Bell Partners, Bell Value-Add Fund VIII, New Mexico State Investment Council, San Francisco, Bay Area, Seattle, Los Angeles
Photo by Sigmund on Unsplash

By Jon Peterson

Greensboro, North Carolina-based Bell Partners is seeking a $1 billion capital raise for its newest commingled fund, which will have an investment focus targeting apartment assets across major markets in the country. The Bell Value-Add Fund VIII will also look for suitable investments in the West Coast markets, according to a board meeting document from the New Mexico State Investment Council.

This commingled fund is planning to acquire assets in the San Francisco Bay Area, Seattle and Los Angeles, while some of its other targeted markets will include Boston, Austin, Denver, Dallas and Washington, D.C. The fund manager already has a significant presence on the West Coast and had opened regional offices in both San Francisco and Los Angeles in the past.

The planned capital raise by Bell is projected to be slightly larger than its previous fund in the product series.

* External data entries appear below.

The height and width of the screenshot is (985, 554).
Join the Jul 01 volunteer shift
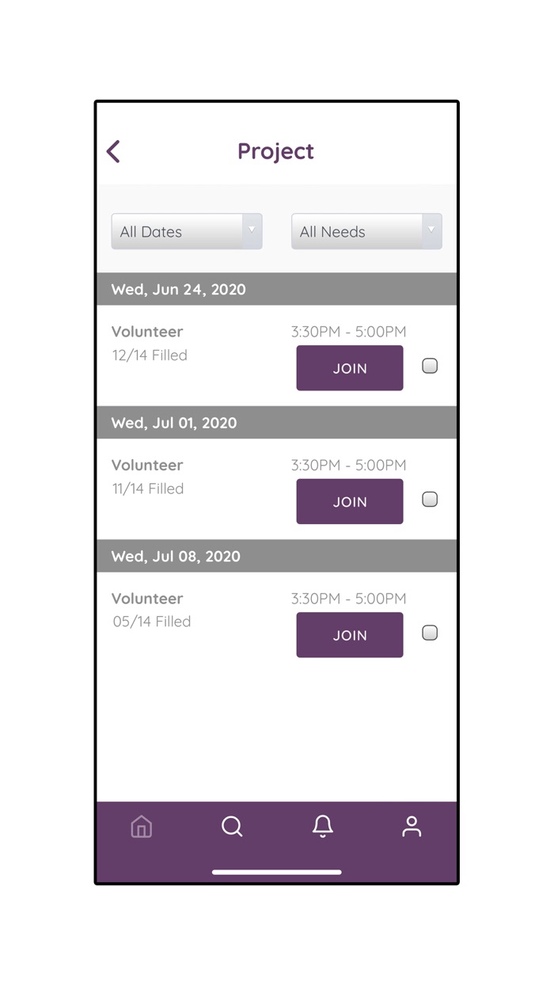pyautogui.click(x=349, y=502)
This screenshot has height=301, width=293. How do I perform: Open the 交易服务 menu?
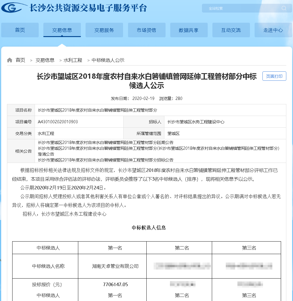tap(104, 30)
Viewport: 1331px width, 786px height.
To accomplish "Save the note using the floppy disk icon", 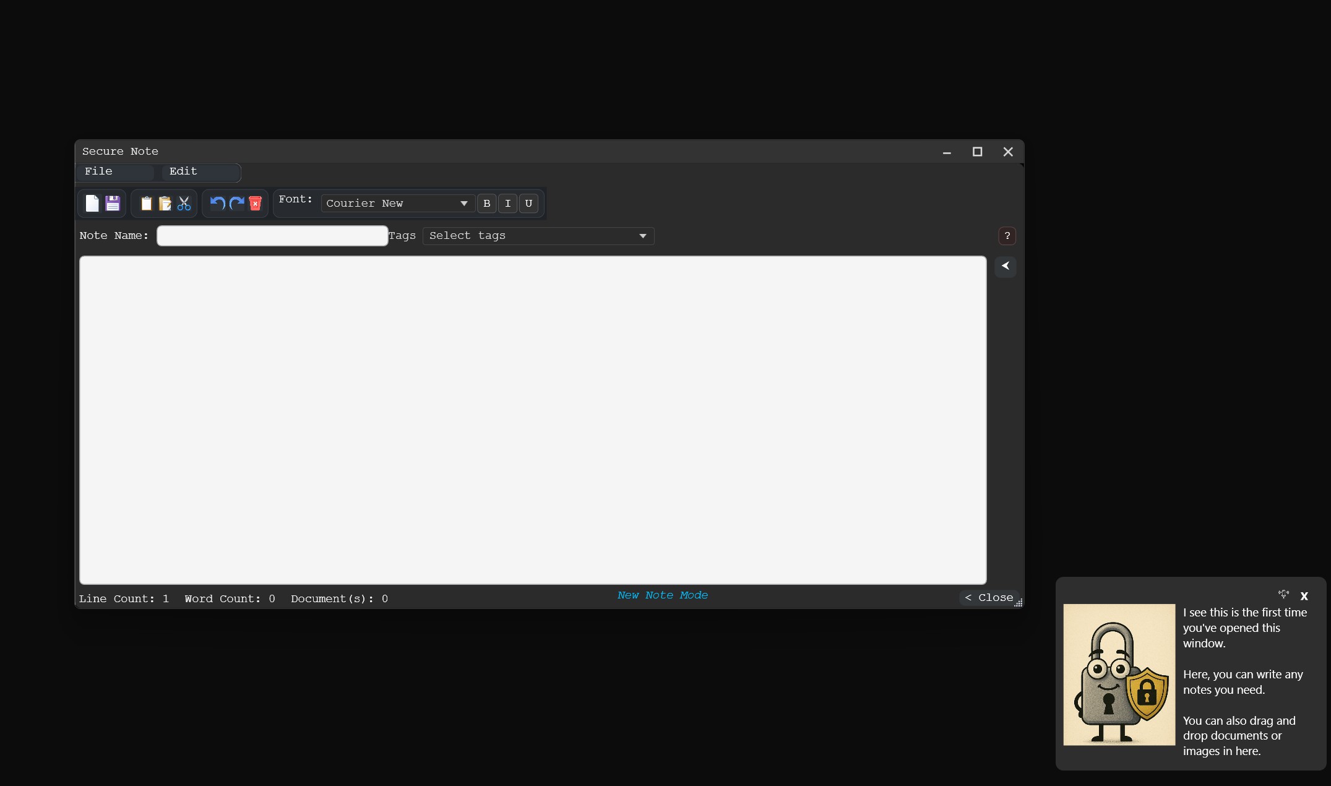I will [x=113, y=204].
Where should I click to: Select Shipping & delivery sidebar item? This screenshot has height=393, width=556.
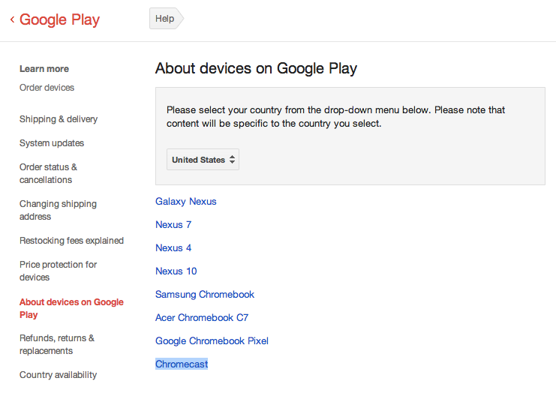click(x=59, y=119)
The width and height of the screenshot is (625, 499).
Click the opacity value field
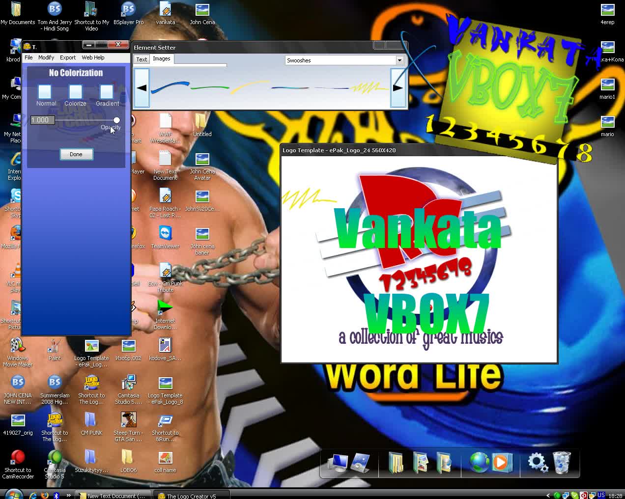pos(42,120)
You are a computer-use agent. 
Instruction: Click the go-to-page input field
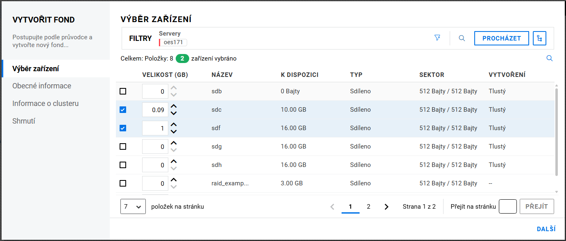[507, 207]
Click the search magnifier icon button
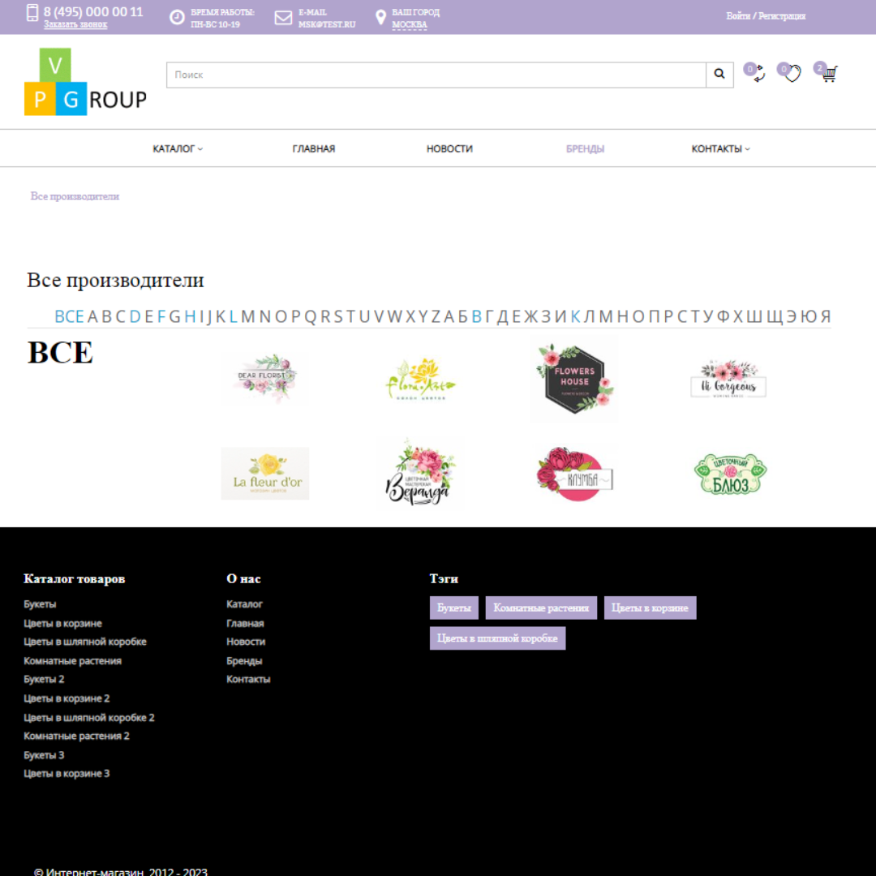Image resolution: width=876 pixels, height=876 pixels. point(719,75)
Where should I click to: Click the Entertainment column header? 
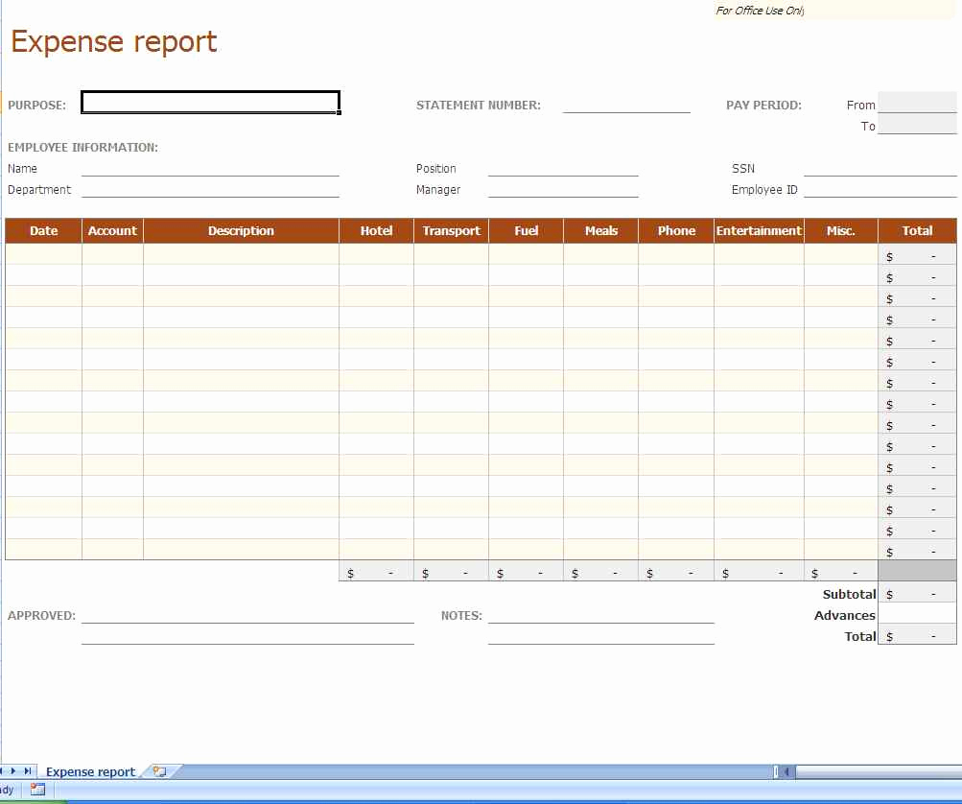[758, 231]
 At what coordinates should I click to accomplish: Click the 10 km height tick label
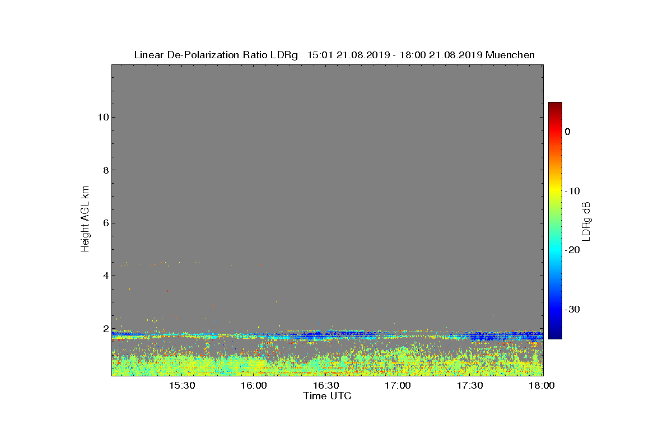[102, 117]
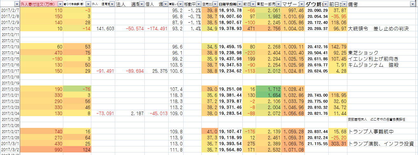Click the orange cell containing 990
The width and height of the screenshot is (418, 155).
coord(41,150)
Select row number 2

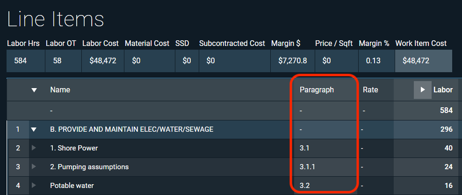18,148
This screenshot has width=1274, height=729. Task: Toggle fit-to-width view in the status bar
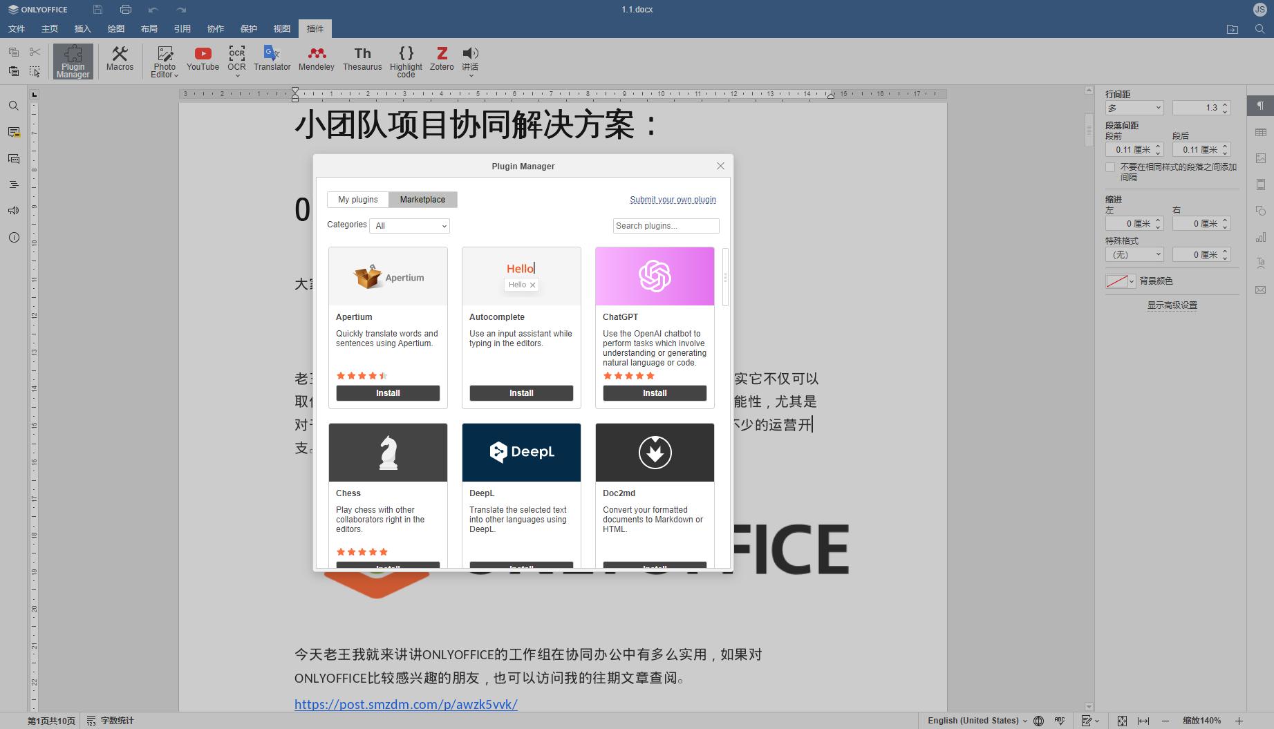1143,720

The investment firm had a final close on Fund VII in June 2020 with a $950 million raise, according to published reports.

Fund VIII is early in its capital-raising process. One of its newest investors in the fund is the New Mexico SIC, which is looking to put down a $100 million commitment, as confirmed by the sovereign wealth fund in a telephone conversation.

Bell’s investment criteria for these markets will include properties that demonstrate favorable supply-demand characteristics, above-average employment and population growth and sufficient institutional-grade transaction volume.

This will include apartment complexes that are considered to be either B+ or A from a quality perspective. Bell’s strategy is to add value to its purchases through a mixture of property enhancements or operational improvements that will drive net operating income growth over the period that the property is in the commingled fund.

Bell will be looking for two types of assets based on age. Older vintage properties in well-established areas that could be updated and amenitized to yield higher rents, as well as newer properties, including recently completed developments, that are acquired in emerging neighborhoods.

Bell generally eschews development risk. This is a trait that many institutional investors favor at a time when inflation costs, supply chain disruptions and rising rates associated with construction financing create higher than usual risk for these types of activities.

The targeted returns for the new commingled fund are low double-digit net IRRs. This yield is expected to be derived from income and the balance from capital appreciation.